Jakarta Tak Masalah Banyak Pendatang Baru Usai Lebaran 2019

Penumpang kereta api tiba di Stasiun Pasar Senen, Jakarta, Minggu (9/6/2019). - Suara.com/Arief Hermawan P
10 Juni 2019 15:07 WIB Newswire News Share :


Harianjogja.com, JAKARTA-- Libur Lebaran telah usai. Warga yang bekerja di Jakarta sebagian besar telah kembali ke perantauan dari kampung halaman mereka. Tak sedikit warga di desa yang ikut berangkat merantau ke Jakarta.

Gubernur DKI Jakarta Anies Baswedan tidak mempersoalkan kehadiran pendatang baru yang masuk ke Jakarta usai lebaran 2019. Ia menyebut, mereka harus mendapat jaminan lapangan pekerjaan di Ibu Kota.

Anies menyatakan, fenomena urbanisasi usai lebaran dengan tujuan Jakarta sudah menjadi hal yang lumrah setiap tahunnya.

"Jakarta sudah sekian tahun mengalami lebaran, tiap tahun alami mudik, tiap tahun alami arus balik," kata Anies di Balai Kota Jakarta, Jalan Medan Merdeka Selatan, Jakarta, Senin (10/6/2019).

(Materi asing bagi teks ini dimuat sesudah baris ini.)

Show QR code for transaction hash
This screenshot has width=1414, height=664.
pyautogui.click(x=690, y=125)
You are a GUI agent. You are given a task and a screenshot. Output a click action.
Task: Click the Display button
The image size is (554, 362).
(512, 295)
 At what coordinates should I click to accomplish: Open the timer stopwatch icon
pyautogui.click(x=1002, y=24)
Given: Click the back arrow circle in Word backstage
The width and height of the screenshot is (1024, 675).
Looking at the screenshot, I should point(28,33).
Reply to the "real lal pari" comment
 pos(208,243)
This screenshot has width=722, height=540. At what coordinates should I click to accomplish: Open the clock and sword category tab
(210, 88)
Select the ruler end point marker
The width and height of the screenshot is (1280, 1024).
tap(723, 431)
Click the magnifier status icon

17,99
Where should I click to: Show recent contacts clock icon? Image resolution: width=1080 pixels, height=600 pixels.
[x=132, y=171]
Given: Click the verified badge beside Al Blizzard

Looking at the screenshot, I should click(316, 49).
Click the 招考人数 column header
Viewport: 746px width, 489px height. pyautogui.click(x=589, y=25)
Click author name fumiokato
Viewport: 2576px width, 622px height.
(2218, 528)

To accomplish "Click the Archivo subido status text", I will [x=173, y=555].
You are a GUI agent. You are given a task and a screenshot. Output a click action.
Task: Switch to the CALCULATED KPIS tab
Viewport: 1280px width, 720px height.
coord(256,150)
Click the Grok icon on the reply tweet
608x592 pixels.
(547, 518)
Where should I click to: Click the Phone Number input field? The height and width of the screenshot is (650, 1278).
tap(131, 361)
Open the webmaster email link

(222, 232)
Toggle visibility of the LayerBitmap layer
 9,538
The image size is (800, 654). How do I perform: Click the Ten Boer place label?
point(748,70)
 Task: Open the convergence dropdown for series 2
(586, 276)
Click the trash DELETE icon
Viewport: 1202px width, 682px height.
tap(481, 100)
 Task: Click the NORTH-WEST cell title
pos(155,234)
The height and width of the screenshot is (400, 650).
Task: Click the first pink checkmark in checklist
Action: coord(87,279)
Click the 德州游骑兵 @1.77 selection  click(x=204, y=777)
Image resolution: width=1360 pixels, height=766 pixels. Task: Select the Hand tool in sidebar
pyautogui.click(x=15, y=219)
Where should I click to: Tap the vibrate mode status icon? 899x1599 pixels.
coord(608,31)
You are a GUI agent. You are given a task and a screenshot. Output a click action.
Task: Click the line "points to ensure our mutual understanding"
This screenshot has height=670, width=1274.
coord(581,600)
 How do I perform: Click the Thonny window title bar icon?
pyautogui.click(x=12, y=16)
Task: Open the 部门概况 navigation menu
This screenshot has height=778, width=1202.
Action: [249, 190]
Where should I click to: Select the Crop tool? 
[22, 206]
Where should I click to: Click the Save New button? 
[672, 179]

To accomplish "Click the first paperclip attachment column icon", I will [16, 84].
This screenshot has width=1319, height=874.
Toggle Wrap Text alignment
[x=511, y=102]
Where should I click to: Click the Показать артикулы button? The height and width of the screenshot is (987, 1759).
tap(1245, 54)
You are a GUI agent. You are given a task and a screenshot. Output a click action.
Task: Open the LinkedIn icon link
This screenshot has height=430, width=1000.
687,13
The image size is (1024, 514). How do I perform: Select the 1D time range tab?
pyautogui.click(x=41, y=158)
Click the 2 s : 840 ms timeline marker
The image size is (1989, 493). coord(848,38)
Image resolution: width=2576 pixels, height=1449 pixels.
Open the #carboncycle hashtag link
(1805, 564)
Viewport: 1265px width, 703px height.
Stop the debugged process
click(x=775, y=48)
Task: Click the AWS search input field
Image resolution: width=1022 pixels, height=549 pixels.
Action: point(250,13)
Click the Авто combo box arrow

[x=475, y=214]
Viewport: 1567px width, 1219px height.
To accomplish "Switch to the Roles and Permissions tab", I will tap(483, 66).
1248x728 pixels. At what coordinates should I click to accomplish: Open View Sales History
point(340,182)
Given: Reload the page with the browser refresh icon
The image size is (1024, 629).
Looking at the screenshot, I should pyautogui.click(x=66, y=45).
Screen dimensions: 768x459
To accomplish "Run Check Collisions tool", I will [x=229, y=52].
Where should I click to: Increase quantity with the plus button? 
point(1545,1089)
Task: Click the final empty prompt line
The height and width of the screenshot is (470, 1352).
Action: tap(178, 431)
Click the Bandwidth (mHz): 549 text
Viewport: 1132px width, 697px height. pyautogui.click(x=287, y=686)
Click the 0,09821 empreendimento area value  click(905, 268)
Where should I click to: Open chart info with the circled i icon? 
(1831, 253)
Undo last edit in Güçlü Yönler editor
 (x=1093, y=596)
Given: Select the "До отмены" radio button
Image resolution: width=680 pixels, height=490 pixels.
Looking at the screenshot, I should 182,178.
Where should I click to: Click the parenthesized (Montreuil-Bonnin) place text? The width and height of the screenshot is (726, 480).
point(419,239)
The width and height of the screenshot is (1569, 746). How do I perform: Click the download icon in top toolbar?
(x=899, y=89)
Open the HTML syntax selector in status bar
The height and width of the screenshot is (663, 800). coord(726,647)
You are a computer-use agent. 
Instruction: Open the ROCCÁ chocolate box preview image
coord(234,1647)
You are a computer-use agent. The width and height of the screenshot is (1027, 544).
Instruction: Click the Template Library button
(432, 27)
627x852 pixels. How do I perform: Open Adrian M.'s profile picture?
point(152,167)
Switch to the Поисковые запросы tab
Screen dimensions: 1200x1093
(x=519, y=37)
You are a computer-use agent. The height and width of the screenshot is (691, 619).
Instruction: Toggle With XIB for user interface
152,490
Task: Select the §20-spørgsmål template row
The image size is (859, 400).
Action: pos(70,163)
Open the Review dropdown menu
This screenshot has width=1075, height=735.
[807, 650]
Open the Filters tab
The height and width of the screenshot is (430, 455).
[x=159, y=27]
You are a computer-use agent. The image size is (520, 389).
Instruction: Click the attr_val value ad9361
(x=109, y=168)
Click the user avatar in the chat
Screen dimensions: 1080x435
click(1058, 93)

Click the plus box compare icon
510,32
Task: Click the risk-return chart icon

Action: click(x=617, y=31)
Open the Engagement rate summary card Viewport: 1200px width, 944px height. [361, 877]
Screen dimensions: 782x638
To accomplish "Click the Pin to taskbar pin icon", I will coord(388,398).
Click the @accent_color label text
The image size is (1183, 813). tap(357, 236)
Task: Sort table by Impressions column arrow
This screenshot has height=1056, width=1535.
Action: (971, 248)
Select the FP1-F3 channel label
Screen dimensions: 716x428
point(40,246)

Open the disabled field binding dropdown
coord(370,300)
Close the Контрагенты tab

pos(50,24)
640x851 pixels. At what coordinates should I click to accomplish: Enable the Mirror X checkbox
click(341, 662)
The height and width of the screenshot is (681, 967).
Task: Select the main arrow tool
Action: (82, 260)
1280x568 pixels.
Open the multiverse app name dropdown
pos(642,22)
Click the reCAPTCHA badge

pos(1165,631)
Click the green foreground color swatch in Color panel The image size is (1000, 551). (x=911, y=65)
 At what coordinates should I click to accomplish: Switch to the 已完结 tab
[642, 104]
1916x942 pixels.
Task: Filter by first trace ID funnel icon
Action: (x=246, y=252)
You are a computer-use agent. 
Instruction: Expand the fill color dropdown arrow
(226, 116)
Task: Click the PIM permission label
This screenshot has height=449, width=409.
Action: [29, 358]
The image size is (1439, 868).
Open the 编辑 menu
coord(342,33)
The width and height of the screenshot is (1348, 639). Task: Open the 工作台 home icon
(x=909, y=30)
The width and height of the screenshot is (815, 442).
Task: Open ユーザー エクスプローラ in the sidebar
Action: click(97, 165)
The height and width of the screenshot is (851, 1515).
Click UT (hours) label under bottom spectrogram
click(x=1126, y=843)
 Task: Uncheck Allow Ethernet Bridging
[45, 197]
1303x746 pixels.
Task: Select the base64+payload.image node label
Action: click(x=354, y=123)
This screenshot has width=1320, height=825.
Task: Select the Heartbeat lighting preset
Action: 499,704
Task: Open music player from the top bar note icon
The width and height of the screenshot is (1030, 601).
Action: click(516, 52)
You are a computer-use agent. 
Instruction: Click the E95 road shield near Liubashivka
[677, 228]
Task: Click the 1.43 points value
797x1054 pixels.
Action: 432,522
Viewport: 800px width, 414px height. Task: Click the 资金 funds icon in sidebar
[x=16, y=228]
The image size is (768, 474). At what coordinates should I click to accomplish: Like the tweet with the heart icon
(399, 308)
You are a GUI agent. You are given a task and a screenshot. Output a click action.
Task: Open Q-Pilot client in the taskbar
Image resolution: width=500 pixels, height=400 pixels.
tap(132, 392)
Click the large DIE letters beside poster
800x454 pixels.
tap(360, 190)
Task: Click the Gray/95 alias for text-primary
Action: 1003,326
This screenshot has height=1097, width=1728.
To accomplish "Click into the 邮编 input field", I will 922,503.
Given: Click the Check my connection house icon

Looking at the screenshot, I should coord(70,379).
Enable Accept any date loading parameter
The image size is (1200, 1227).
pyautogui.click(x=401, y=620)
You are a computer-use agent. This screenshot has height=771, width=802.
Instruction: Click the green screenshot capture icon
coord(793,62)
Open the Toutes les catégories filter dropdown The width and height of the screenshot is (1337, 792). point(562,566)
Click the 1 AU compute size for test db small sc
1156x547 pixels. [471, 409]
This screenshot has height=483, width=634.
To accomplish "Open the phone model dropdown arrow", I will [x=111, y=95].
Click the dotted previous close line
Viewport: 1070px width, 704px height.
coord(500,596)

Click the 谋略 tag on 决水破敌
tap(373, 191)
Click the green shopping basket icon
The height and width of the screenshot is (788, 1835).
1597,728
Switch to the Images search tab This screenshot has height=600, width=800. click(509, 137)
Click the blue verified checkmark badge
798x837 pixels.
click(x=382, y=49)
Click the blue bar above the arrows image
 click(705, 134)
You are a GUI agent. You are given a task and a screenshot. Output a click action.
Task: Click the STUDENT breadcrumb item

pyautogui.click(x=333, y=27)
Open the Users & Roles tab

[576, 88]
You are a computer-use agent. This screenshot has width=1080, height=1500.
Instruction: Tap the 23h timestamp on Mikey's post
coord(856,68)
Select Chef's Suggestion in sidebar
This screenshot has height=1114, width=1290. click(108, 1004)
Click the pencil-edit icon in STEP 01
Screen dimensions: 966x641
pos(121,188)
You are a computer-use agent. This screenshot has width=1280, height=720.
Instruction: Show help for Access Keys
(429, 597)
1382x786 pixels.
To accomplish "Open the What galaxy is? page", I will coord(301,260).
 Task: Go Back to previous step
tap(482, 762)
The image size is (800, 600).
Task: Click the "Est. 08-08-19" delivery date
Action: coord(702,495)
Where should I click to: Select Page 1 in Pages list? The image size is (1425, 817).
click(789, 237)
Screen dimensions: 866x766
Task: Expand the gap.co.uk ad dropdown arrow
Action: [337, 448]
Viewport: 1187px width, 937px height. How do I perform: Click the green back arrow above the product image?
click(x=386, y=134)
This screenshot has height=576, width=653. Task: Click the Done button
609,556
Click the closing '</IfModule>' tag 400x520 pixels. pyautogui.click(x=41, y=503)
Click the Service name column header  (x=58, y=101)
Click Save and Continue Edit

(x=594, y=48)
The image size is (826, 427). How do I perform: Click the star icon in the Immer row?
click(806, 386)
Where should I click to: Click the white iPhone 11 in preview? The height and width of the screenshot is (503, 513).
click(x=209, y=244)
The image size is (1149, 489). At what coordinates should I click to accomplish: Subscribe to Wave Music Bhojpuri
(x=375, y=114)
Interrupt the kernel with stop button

Mantan Mendikbud itu juga tak risau jika para pendatang ini akan menimbulkan masalah baru di Jakarta seperti pemukiman kumuh. Masalah itu bisa diselesaikan dengan lapangan pekerjaan yang pasti.

"Yang penting adalah lapangan pekerjaan. Jadi kita mendorong pertumbuhan ekonomi, dengan pertumbuhan ekonomi yang baik, maka akan mendapat pekerjaan yang baik. Dengan mendapatkan pekerjaan yang baik, otomatis tempat tinggal pun akan lebih baik," jelasnya.

Anies kemudian mengklaim pertumbuhan ekonomi dan inventasi di Jakarta semakin baik. Sehingga Ibu Kota masih jadi magnet yang kuat bagi masyarakat.

"Jadi dorongan kita adalah pada pertumbuhan ekonomi dan alhamdulillah, pertumbuhan ekonomi di Jakarta itu di atas rata-rata nasional dan kita akan terus mendorong dengan kemudahan izin berusaha," ujar Anies.

Untuk mendata para pendatang, Pemprov DKI akan melakukan pendataan dan pembinaan kepada pendatang baru yang masuk ke Ibu Kota usai libur lebaran 2019. Proses itu akan dilakukan mulai 14 Juni hingga 3 Juli mendatang.

Kepala Dinas Kependudukan dan Catatan Sipil (Dukcapil) DKI Jakarta Dhany Sukma mengatakan, pendataan dilakukan oleh pengurus RT dan RW setempat dengan cara mendatangi satu per satu rumah warga atau door to door.